Il remet en question la qualité des autres ouvrages. ‘’Qu’est-ce qui nous garantit que les autres ponts vont résister aux assauts des ruissellements ? Nous n’avons aucune garantie. Aujourd’hui, nous sommes en danger, car nous roulons sur ces ponts, en sachant qu’ils peuvent céder à tout moment. Et vous savez parfaitement que cette route est jalonnée de points de passage des eaux de pluie. Alors, le danger est présent à chaque pont. L’idéal serait de demander à l’entreprise de reprendre tous les ponts, mais nous savons tous que nous sommes au Sénégal. Et nous savons comment ça marche. On manque de rigueur, même sur des questions aussi vitales’’.

Les populations, visiblement mécontentes, commencent à s’organiser à travers les réseaux sociaux pour fustiger ce qu’elles considèrent comme ‘’un manque de respect notoire de la part de Macky Sall’’. ‘’Toutes ces situations montrent que le président de la République ne respecte pas le Fouta. S’il nous respectait, les choses ne se passeraient pas ainsi. Sinon, comment expliquer des ponts détruits après moins d’une année de leur réhabilitation ? C’est parce que c’est le Fouta que des entreprises douteuses sont choisies pour réaliser des travaux. Nous méritons des ouvrages de qualité comme ceux qui sont faits dans les autres régions. Cette injustice doit cesser’’, lance Moussa Camara.

Si les populations s’en prennent déjà à l’entreprise togolaise, certaines, plus avisées, trouvent que la grande responsabilité de ces dégâts incombe aux services des missions de contrôle. Abdoulaye, professeur d’histoire et de géographie, est formel.

‘’Avant de critiquer l’entreprise, il faut penser à ceux qui contrôlaient les travaux. Il faut savoir que lorsque l’Etat attribue un marché, il désigne un organe de contrôle qui a pour mission de superviser les travaux, de vérifier la conformité des travaux avec le cahier des charges. Alors, j’estime que les véritables fautifs de cette situation, ce sont les corps de contrôle. Ils sont grassement payés pour, en fin de compte, faillir à leur mission. Ce pont qui a cédé est peut-être un mal pour un bien. Je pense qu’il permettra à tout le monde de savoir que les travaux qui sont réalisés dans les régions périphériques sont le plus souvent bâclés. Regardez bien le nombre d’infrastructures réalisées récemment et qui sont déjà en état de délabrement. La vérité est que personne ne contrôle les travaux’’, conclut-il avec un brin de dépit.

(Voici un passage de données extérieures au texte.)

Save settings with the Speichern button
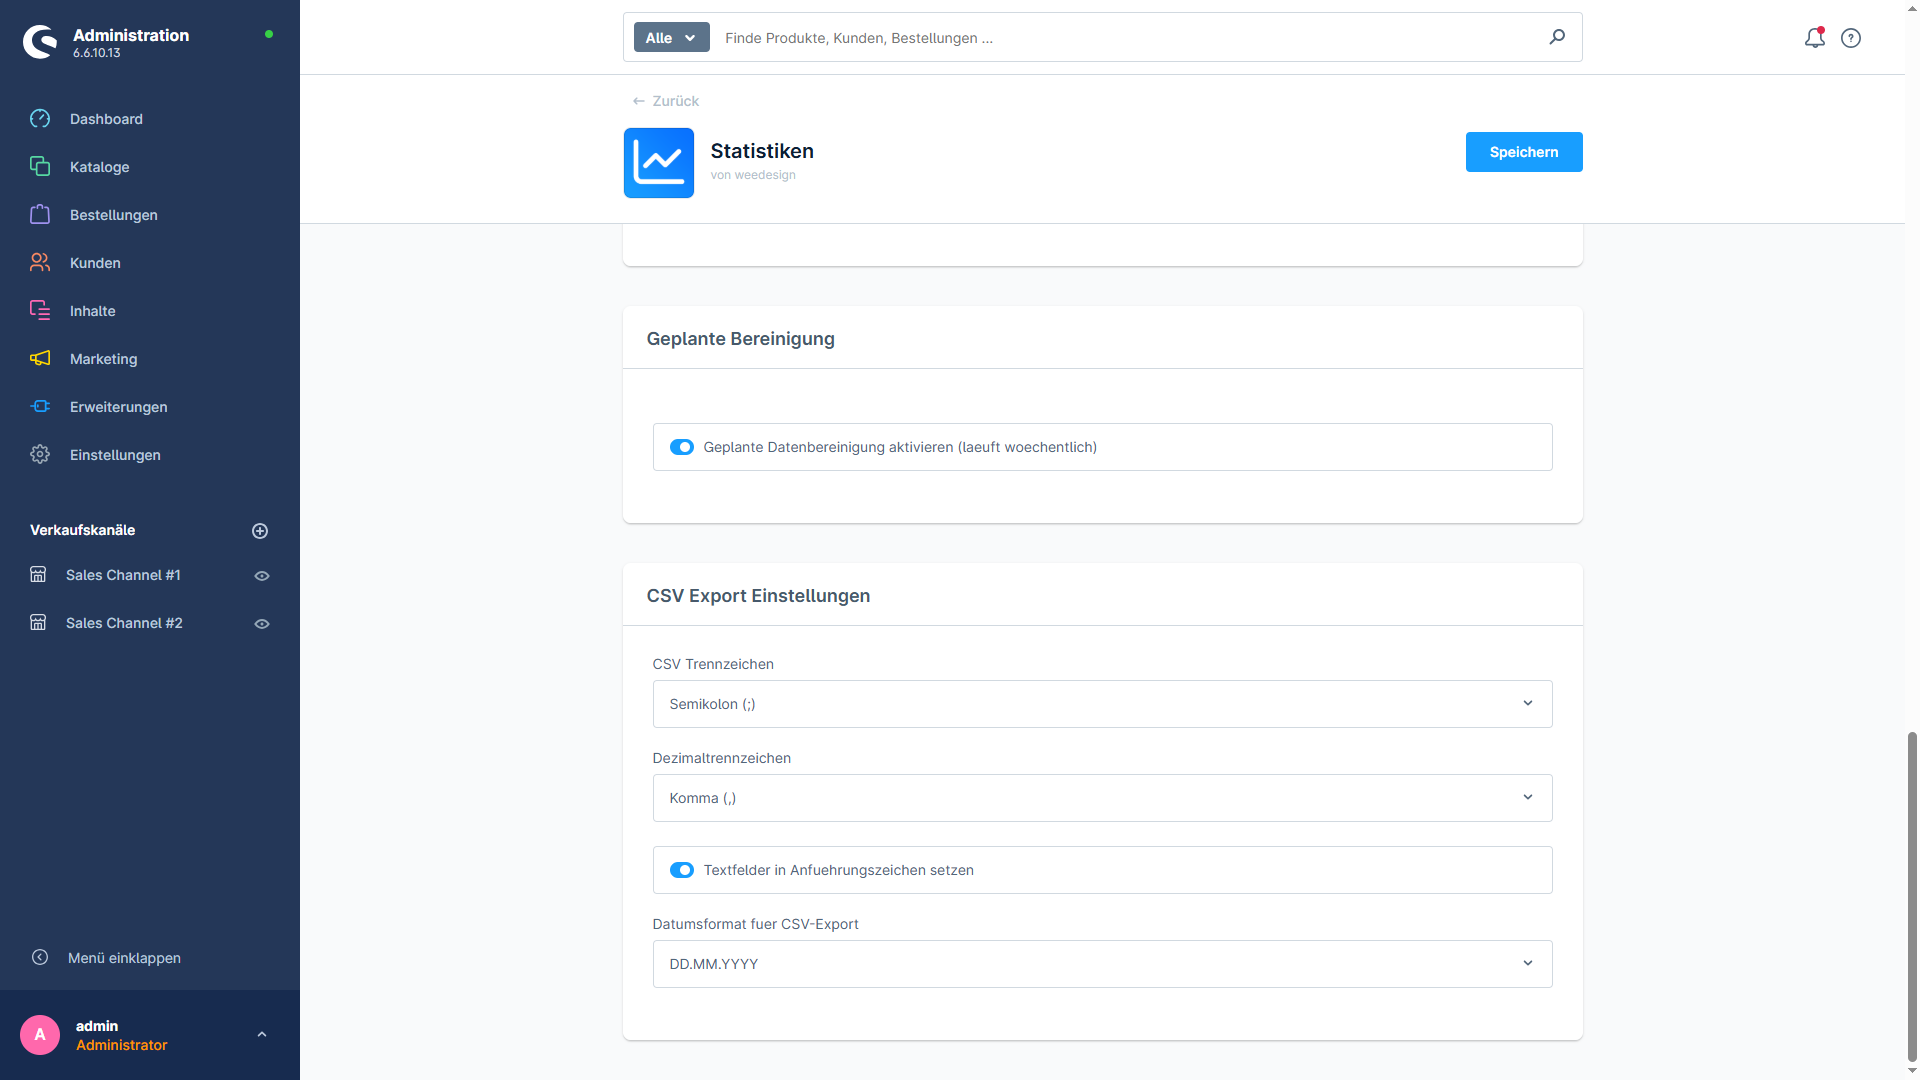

Le pont de Diamouguel emporté par les eaux n’est, en réalité, que la partie visible de l’iceberg, car non loin de la route nationale, les populations du Dandé Mayoo sont quasiment coupées du monde. La seule piste qui les relie au reste de la région est entrecoupée par les eaux de pluie. Les jours à venir risquent d’être particulièrement électriques et la pluviométrie abondante est loin d’arranger la situation.